Research reveals link between warming and lobster disease
An earlier spring may sound nice, unless you're a New England lobster.
New findings reveal that as coastal waters in the northeastern U.S. continue to warm—bottom temperatures in Long Island Sound have increased 0.7°F per decade over the last 40 years—resident lobsters are becoming increasingly susceptible to epizootic shell disease, a condition that has depleted the southern New England population and severely impacted the local lobster fishery.
The findings stem from a collaboration between William & Mary's Virginia Institute of Marine Science and Dominion Energy's Millstone Environmental Laboratory. The lab maintains a unique, long-term record of lobster abundance and health in waters near Dominion Energy's Millstone Power Station in Waterford, Connecticut.
The research, funded by NOAA's Saltonstall-Kennedy Program and led by then postdoctoral associate Maya Groner of VIMS, suggests that the increased prevalence of shell disease in area lobsters stems from two factors—an earlier onset of warmth-induced spring molting, and hotter summers.
Groner and her co-authors—professors Jeff Shields and John Hoenig of VIMS along with Don Landers and John Swenarton of the Millstone Lab—published the results of their work in the most recent issue of American Naturalist.

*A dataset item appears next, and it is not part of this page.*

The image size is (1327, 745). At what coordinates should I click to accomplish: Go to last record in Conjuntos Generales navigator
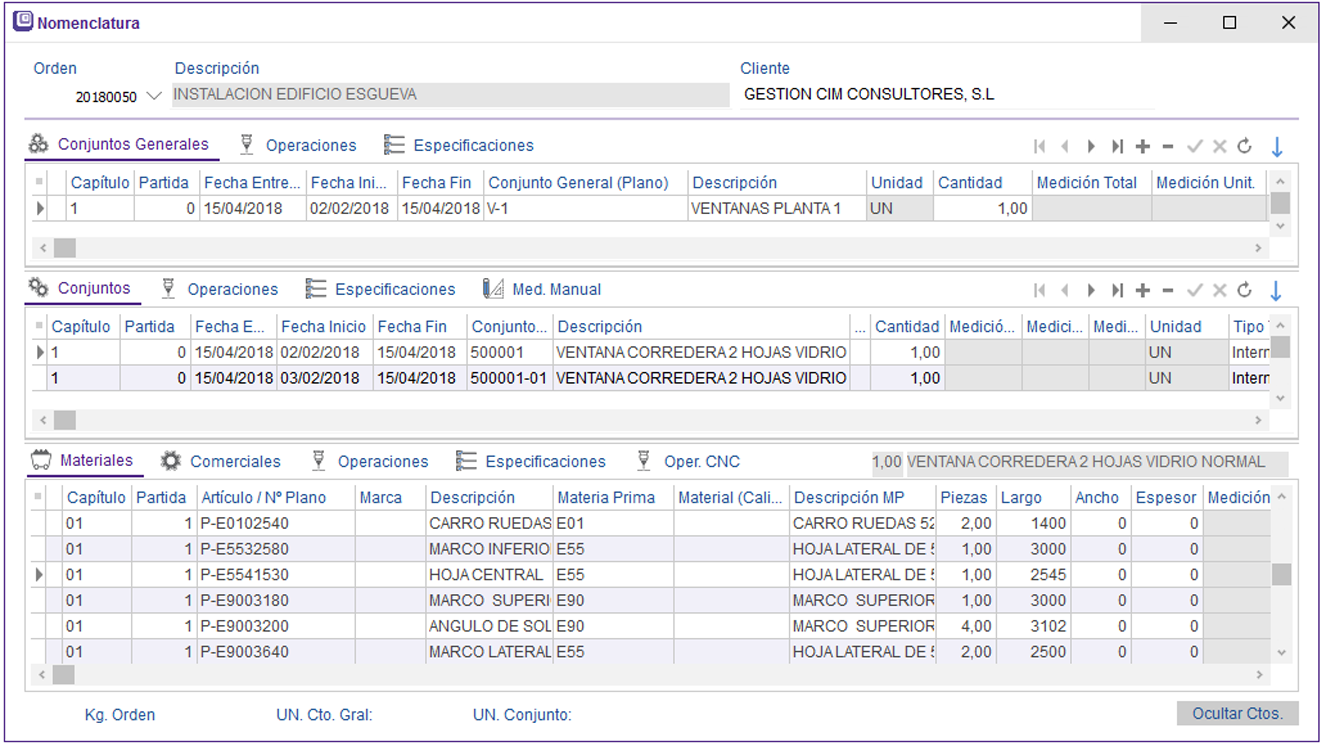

"We used the lab's mark-recapture dataset, now going on 37 years, to investigate relationships between temperature, molting phenology, and ESD [epizootic shell disease]," says Groner, currently a research ecologist at the Prince William Sound Science Center in Alaska. Phenology refers to the study of how plant and animal life is affected by seasonal changes.
"Our work shows that temperature increases due to climate change have caused a phenological shift in the molting patterns of lobsters, making them more susceptible to the disease," says Groner. The team's results pertain mostly to male and juvenile lobsters, as females have a different molting pattern, typically molting every two years in the region.

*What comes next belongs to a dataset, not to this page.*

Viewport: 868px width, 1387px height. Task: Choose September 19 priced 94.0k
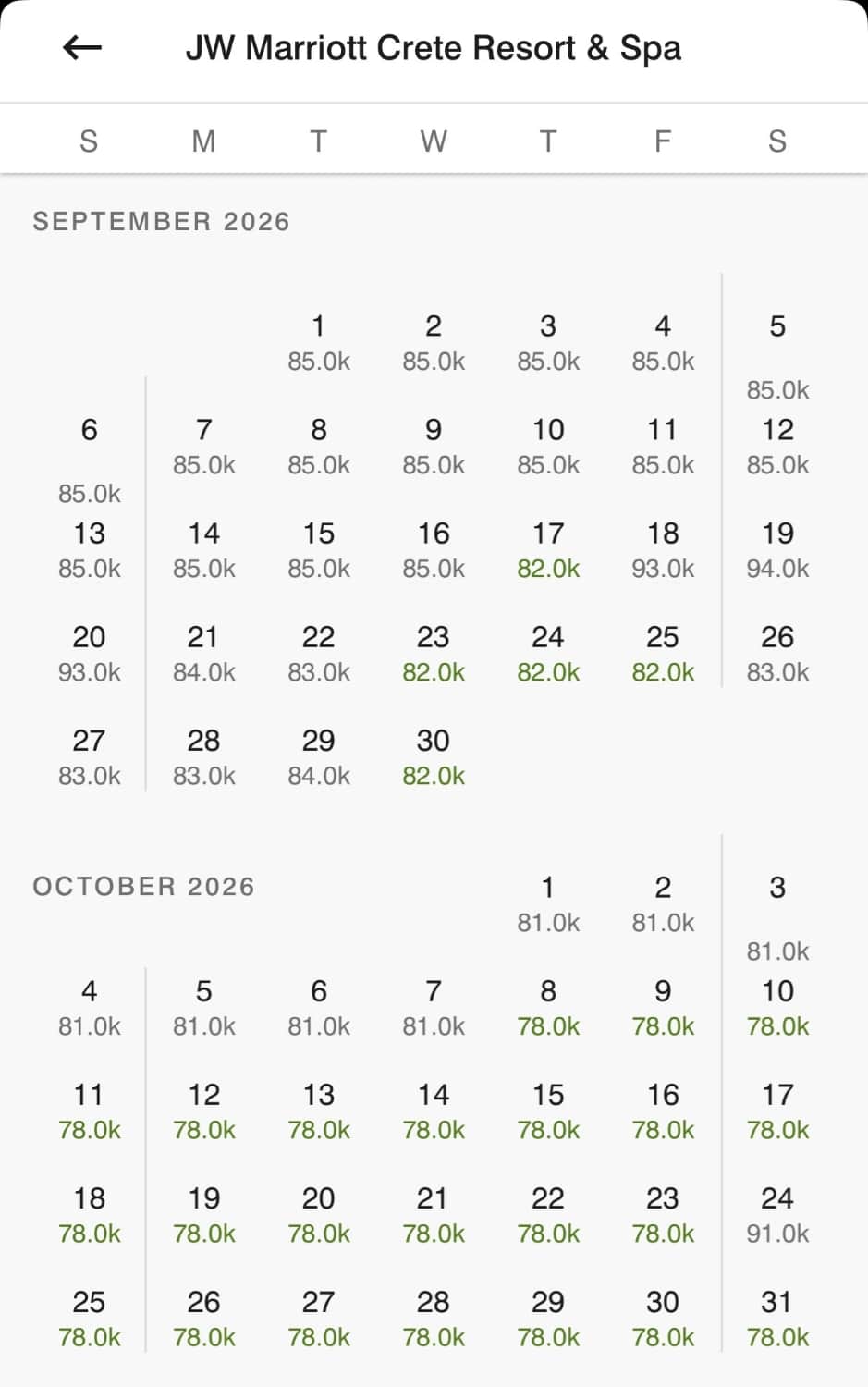[777, 550]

As the name implies, epizootic shell disease occurs when the bacterial populations that normally inhabit the surface of a lobster's carapace change and begin consuming the cuticle, causing it to erode.
An earlier study by Hoenig, Groner, Shields, and colleagues using the same Millstone dataset showed that mortality due to epizootic shell disease can be as high as 70% in diseased lobsters. "This type of dataset is extremely rare," says Shields, "and allowed us to determine that diseased lobsters have a much lower survival rate than healthy ones."

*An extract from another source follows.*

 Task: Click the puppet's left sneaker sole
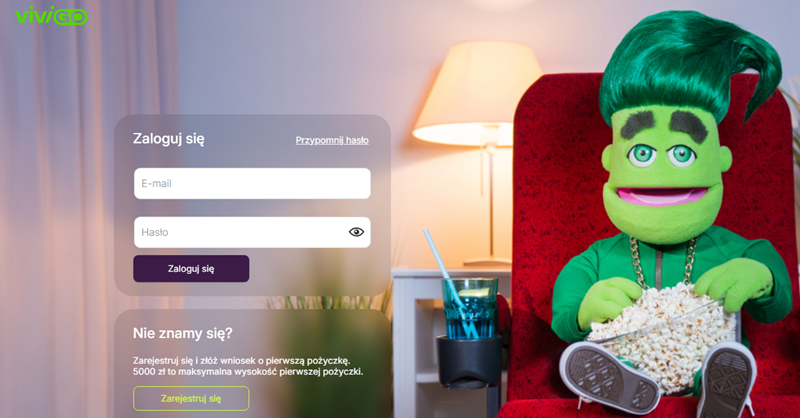tap(609, 376)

The current study shows that when a diseased lobster molts, discarding and replacing its shell in order to grow, it essentially sets the disease clock back to zero. Thus when spring warmth—a seasonal cue for lobster molting—arrives earlier in the year, lobsters also molt earlier in the year, giving the disease a jumpstart on its progression into and through the summer months.
The researchers found that for every 1.8°F increase in the average May bottom-water temperature, lobsters molted about 6 days earlier in spring. In turn, during early-molting years—defined as those in which at least 5% of lobsters were observed to molt in May—disease prevalence in September doubled from about 15% to more than 30% relative to later-molting years. During the latter years, only 1% of lobsters were observed to molt in May, and the remainder in June or subsequent months.
The research team discovered that disease prevalence in October correlates even more strongly with summer heat. In years with 90 days exceeding 68°F they detected epizootic shell disease in around 65% of lobsters, but found only 40% were diseased when the summer had 50 or fewer days above that threshold. In years with both warm springs and warm summers, disease could exceed 80%. Indeed, 2012, one of the warmest years in recent history, had the highest disease prevalence of all years for both juveniles and adult males.
In addition to the observed impacts in Long Island Sound, the researchers say their findings portend troubling possibilities for lobster populations elsewhere in the rapidly warming waters of New England.
"Recent increases in the prevalence of ESD in the Gulf of Maine—home to the largest lobster stock in the U.S.—have raised concerns that the disease is expanding northward," says Shields. "If summer temperatures in the Gulf reach levels conducive to ESD within the next few decades—as expected under 'business as usual' climate projections—we're concerned that it will lead to earlier molting in the spring and less molting during the summer, when lobsters are most susceptible to the disease."
If that's the case, he says, "then disease may increase substantially."